- Activity
Repeat the listing in full, preserving every character.

Start of Exercise inputs

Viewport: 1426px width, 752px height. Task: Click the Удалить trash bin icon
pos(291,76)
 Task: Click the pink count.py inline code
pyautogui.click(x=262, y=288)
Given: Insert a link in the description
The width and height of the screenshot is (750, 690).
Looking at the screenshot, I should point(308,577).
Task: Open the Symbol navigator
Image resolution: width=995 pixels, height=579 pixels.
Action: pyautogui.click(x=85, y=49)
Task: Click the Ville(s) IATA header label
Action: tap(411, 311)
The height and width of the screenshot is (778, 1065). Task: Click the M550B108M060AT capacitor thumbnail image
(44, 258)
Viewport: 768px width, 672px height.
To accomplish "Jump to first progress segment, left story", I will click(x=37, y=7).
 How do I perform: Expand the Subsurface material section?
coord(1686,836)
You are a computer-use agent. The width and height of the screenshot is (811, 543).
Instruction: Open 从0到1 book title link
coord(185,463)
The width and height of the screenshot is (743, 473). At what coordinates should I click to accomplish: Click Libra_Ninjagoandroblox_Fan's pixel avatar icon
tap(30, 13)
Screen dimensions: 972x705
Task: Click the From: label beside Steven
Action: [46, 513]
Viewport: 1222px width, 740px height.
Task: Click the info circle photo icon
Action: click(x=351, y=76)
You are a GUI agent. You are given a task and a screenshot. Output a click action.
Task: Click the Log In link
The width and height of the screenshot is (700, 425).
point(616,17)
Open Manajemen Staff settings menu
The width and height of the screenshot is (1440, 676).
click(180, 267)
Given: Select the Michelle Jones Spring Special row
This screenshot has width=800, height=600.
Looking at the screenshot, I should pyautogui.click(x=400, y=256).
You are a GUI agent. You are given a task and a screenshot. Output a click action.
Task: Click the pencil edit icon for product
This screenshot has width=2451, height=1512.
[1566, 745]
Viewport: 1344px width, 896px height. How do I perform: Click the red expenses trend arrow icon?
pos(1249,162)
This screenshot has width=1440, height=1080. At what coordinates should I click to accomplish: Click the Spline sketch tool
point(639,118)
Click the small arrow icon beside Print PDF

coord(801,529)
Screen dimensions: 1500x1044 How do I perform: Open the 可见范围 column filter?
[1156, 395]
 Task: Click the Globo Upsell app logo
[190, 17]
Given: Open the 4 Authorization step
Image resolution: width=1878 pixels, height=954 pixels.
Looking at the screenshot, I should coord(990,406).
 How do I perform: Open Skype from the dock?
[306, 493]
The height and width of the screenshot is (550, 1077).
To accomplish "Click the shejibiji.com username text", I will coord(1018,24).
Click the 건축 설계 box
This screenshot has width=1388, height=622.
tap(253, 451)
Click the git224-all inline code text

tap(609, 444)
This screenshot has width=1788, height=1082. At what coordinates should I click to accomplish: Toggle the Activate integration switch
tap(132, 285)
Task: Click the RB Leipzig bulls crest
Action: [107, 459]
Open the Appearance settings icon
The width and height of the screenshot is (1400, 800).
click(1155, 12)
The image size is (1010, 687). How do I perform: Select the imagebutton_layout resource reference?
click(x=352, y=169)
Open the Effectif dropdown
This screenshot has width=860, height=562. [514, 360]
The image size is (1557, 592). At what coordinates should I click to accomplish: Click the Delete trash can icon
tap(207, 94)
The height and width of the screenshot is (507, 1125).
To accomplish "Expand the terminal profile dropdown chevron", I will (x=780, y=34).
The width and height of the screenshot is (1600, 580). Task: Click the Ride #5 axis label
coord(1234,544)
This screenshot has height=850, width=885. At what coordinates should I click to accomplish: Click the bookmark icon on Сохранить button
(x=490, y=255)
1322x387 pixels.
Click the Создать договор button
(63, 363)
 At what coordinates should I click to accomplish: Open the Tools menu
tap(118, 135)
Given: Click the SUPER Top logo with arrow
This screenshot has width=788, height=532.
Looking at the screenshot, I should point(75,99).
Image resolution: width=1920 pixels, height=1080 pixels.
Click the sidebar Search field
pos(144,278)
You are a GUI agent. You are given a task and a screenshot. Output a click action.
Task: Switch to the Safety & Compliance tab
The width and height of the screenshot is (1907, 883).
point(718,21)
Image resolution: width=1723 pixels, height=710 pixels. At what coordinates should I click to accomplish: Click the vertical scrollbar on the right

End of Exercise inputs

- Written response
Viewport: 1426px width, 752px height. Task: Click the Удалить trash bin icon
pos(291,76)
 Task: Click the pink count.py inline code
pyautogui.click(x=262, y=288)
Given: Insert a link in the description
The width and height of the screenshot is (750, 690).
Looking at the screenshot, I should point(308,577).
Task: Open the Symbol navigator
Image resolution: width=995 pixels, height=579 pixels.
Action: pyautogui.click(x=85, y=49)
Task: Click the Ville(s) IATA header label
Action: tap(411, 311)
The height and width of the screenshot is (778, 1065). Task: Click the M550B108M060AT capacitor thumbnail image
(44, 258)
Viewport: 768px width, 672px height.
To accomplish "Jump to first progress segment, left story", I will click(x=37, y=7).
 How do I perform: Expand the Subsurface material section?
coord(1686,836)
You are a computer-use agent. The width and height of the screenshot is (811, 543).
Instruction: Open 从0到1 book title link
coord(185,463)
The width and height of the screenshot is (743, 473). At what coordinates should I click to accomplish: Click Libra_Ninjagoandroblox_Fan's pixel avatar icon
tap(30, 13)
Screen dimensions: 972x705
Task: Click the From: label beside Steven
Action: [46, 513]
Viewport: 1222px width, 740px height.
Task: Click the info circle photo icon
Action: click(x=351, y=76)
You are a GUI agent. You are given a task and a screenshot. Output a click action.
Task: Click the Log In link
The width and height of the screenshot is (700, 425).
point(616,17)
Open Manajemen Staff settings menu
The width and height of the screenshot is (1440, 676).
click(180, 267)
Given: Select the Michelle Jones Spring Special row
This screenshot has width=800, height=600.
Looking at the screenshot, I should pyautogui.click(x=400, y=256).
You are a GUI agent. You are given a task and a screenshot. Output a click action.
Task: Click the pencil edit icon for product
This screenshot has width=2451, height=1512.
[1566, 745]
Viewport: 1344px width, 896px height. How do I perform: Click the red expenses trend arrow icon?
pos(1249,162)
This screenshot has width=1440, height=1080. At what coordinates should I click to accomplish: Click the Spline sketch tool
point(639,118)
Click the small arrow icon beside Print PDF

coord(801,529)
Screen dimensions: 1500x1044 How do I perform: Open the 可见范围 column filter?
[1156, 395]
 Task: Click the Globo Upsell app logo
[190, 17]
Given: Open the 4 Authorization step
Image resolution: width=1878 pixels, height=954 pixels.
Looking at the screenshot, I should coord(990,406).
 How do I perform: Open Skype from the dock?
[306, 493]
The height and width of the screenshot is (550, 1077).
To accomplish "Click the shejibiji.com username text", I will coord(1018,24).
Click the 건축 설계 box
This screenshot has width=1388, height=622.
tap(253, 451)
Click the git224-all inline code text

tap(609, 444)
This screenshot has width=1788, height=1082. At what coordinates should I click to accomplish: Toggle the Activate integration switch
tap(132, 285)
Task: Click the RB Leipzig bulls crest
Action: [107, 459]
Open the Appearance settings icon
The width and height of the screenshot is (1400, 800).
click(1155, 12)
The image size is (1010, 687). How do I perform: Select the imagebutton_layout resource reference?
click(x=352, y=169)
Open the Effectif dropdown
This screenshot has width=860, height=562. [514, 360]
The image size is (1557, 592). At what coordinates should I click to accomplish: Click the Delete trash can icon
tap(207, 94)
The height and width of the screenshot is (507, 1125).
To accomplish "Expand the terminal profile dropdown chevron", I will (x=780, y=34).
The width and height of the screenshot is (1600, 580). Task: Click the Ride #5 axis label
coord(1234,544)
This screenshot has height=850, width=885. At what coordinates should I click to accomplish: Click the bookmark icon on Сохранить button
(x=490, y=255)
1322x387 pixels.
Click the Создать договор button
(63, 363)
 At what coordinates should I click to accomplish: Open the Tools menu
tap(118, 135)
Given: Click the SUPER Top logo with arrow
This screenshot has width=788, height=532.
Looking at the screenshot, I should point(75,99).
Image resolution: width=1920 pixels, height=1080 pixels.
Click the sidebar Search field
pos(144,278)
You are a GUI agent. You are given a task and a screenshot. Output a click action.
Task: Switch to the Safety & Compliance tab
The width and height of the screenshot is (1907, 883).
point(718,21)
Image resolution: width=1723 pixels, height=710 pixels. At what coordinates should I click to accomplish: Click the vertical scrollbar on the right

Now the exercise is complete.